- Born: 27 November 1929 (age 95) Berlin, Germany
- Occupation(s): Language teacher, journalist, racer
- Known for: Inspirational woman motorcyclist and designer

= Anke-Eve Goldmann =

German journalist and racer (born 1929)

Anke-Eve Goldmann (born 27 November 1929) is a German journalist for Cycle World, Das Motorrad in Germany, Moto Revue in France and other international motorcycle magazines. Goldmann was a friend of author André Pieyre de Mandiargues and the inspiration for the main character, 'Rebecca', in his most popular book The Motorcycle (1963). The book was adapted for the 1968 film The Girl on a Motorcycle starring Marianne Faithfull. From the 1950s, she competed in endurance and circuit racing, at the Nürburgring and Hockenheimring but being a woman, was barred from higher level competitions.

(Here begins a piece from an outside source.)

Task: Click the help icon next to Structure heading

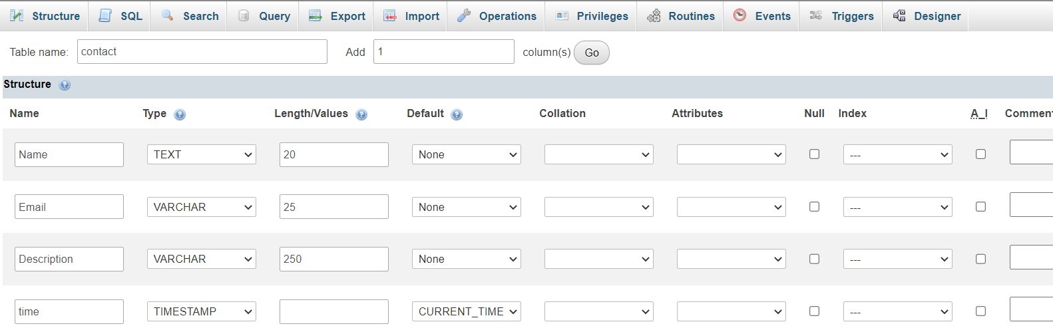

Goldmann taught German to airmen's children at a U.S. Air Force base in Germany. She was the first woman to ride a motorcycle with a one-piece leather racing suit, made for her by German manufacturer Harro. She rode BMW motorcycles and became a spokesperson for the marque before buying an MV Agusta.

In 1958, she helped found the Women's International Motorcycle Association in Europe.

Goldmann gave up motorcycling after the death of a close friend.